# The Norwegian election survey: Voter turnout across generations and age groups

In the last post I used data from the Norwegian election survey to look at how party preferences changed between generations. One thing I didn’t look at was if there was any differences in participation between the generations. While the Norwegian elections generally has a high turnout, the general trend has been a decline. Some numbers on voter turnout are available from Statistics Norway, and a plot of turnout for the national elections for parliament and the local elections show that this is especially true for the local elections. For the parliament elections there seems to be a sudden drop in turnout at the 1993 election. Before that the general turnout was somewhere between 80% and 85%. From 1993 and onwards it has been somewhere between 75% and 80%.

This time I decided to only look at the surveys done in connection with the parliamentary elections. This was to avoid much clutter with the differences between the local and national elections. After I gathered the data from the elections surveys using the web analysis tool at the web page for Norwegian Center For Research Data (see the link above), I plotted the voter turnout for each election for each birth cohort (in 7-year groups). In the plot is each election represented by a line. The same thing I did in the previous post, in other words.

We clearly see a trend in which younger generations, those born after about 1955, are less likely to vote. But there is also a clear indication that the young voters, when they get older, are more likely to vote. This trend can for example be seen for the 1970-generation. The earliest generations where this group could vote are those lines where the line ends in about 1970. In the earliest elections where this group could vote, more than 25% did not vote, but in the more recent elections only 10% of this generation did not vote.

Also notice how in each election, the oldest group also seem to have a tendency to not vote. This could perhaps be explained by the older population generally has poorer health and will therefore not prioritize to get out to vote. But I also suspect this is partially explained by random variation, as the oldest birth groups have relatively few respondents in the surveys.

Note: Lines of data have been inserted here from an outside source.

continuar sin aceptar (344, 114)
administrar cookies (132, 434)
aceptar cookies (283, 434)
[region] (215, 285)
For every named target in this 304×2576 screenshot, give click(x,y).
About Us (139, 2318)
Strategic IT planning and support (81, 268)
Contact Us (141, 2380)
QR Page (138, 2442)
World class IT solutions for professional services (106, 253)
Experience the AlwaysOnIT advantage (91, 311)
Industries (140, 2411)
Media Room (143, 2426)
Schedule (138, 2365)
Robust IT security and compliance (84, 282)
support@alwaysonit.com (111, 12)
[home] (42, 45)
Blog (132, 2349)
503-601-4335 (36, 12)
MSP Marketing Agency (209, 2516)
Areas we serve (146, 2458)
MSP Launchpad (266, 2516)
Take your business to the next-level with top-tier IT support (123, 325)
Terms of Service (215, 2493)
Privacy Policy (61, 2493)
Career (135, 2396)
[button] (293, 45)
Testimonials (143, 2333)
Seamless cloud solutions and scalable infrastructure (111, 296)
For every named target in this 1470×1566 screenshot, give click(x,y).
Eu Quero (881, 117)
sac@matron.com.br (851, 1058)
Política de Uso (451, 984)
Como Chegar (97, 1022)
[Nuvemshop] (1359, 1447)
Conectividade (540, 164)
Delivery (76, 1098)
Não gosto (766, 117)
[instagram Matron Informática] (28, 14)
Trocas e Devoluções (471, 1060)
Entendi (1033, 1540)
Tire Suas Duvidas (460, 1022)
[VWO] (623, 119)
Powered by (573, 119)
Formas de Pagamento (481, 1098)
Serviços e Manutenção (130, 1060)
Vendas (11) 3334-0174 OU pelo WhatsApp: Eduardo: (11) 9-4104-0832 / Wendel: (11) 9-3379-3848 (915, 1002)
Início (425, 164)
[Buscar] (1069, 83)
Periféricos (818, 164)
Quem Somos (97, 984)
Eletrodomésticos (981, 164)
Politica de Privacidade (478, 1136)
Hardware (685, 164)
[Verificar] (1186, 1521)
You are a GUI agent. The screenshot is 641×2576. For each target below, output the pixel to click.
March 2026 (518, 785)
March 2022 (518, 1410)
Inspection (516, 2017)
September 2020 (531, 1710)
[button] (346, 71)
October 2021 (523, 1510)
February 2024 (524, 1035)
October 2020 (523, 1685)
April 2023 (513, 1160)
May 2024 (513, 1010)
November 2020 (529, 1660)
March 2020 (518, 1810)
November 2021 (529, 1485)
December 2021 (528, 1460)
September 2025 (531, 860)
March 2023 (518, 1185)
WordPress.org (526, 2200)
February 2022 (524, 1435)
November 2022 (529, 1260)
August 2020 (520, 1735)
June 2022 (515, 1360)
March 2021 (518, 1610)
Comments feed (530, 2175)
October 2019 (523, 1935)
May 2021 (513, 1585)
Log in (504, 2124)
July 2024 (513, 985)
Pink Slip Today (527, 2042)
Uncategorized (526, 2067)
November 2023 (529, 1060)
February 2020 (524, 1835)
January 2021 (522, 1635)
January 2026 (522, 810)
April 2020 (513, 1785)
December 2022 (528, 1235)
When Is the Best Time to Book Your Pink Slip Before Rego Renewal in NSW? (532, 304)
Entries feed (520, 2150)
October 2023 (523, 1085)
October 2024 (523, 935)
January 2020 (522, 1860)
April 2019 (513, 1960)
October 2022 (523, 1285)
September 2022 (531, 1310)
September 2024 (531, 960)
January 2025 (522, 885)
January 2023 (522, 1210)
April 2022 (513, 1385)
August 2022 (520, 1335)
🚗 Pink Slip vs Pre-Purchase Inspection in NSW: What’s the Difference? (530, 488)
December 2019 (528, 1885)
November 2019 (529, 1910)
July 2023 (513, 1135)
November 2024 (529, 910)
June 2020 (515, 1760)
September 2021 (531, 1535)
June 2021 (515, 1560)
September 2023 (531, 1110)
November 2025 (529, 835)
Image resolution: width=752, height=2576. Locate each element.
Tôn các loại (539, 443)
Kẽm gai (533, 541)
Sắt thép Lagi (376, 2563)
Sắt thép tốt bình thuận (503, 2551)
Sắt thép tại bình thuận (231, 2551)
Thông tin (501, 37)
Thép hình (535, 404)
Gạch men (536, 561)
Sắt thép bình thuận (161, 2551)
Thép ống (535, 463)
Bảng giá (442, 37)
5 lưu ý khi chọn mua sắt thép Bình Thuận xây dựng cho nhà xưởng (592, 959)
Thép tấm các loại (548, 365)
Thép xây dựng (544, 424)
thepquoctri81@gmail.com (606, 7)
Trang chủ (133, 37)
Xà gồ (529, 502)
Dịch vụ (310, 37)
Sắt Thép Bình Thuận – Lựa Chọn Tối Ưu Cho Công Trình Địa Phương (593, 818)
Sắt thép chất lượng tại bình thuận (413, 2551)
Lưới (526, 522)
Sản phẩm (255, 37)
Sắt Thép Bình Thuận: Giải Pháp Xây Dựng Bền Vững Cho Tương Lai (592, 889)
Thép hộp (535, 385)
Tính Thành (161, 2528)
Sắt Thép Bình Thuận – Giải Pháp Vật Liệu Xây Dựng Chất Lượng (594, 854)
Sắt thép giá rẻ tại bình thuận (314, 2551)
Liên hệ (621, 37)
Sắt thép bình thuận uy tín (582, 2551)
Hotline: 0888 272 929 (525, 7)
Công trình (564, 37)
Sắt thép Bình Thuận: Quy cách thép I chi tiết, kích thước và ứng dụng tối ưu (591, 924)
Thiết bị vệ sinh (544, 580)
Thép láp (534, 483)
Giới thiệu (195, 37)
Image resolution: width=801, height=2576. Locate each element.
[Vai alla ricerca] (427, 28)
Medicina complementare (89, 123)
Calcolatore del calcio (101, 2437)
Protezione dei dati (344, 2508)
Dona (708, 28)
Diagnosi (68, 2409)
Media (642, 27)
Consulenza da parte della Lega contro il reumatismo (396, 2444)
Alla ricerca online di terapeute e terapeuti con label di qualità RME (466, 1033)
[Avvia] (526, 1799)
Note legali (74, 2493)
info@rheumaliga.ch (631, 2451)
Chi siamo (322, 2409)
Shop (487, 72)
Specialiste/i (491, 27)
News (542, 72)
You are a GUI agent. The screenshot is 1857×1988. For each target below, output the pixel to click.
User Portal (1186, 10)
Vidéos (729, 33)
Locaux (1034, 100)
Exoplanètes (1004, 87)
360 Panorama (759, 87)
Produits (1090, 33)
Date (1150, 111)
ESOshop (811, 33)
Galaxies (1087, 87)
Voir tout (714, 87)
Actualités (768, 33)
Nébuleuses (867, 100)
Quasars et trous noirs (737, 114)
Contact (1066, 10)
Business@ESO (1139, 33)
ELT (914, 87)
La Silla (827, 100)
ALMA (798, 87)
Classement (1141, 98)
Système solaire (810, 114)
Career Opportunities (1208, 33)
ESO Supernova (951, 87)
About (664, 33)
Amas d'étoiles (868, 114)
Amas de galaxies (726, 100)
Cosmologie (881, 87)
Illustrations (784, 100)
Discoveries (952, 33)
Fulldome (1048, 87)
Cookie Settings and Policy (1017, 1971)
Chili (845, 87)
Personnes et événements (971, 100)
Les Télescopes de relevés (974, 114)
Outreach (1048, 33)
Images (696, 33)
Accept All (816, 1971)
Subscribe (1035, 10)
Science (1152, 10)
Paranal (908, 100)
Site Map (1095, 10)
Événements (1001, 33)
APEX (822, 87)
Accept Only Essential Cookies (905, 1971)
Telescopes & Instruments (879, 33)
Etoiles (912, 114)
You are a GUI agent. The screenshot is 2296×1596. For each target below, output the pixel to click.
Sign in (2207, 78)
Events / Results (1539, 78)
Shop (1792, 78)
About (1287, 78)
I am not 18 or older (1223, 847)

We can plot the turnout by age instead of birth year to get a better view of the differences between age groups. Here I used 5-year groups instead of 7. In this plot the lines do seem to align a bit better.

Still another figure we could do is to plot the turnout for different age groups, and then see how this has changed from election to election. Here I have plotted only two age groups, those 25 or younger, and those older than 25. Also shown is the national turnout, which is not from the election survey, but are the official turnout numbers. This is the same as in the first plot above.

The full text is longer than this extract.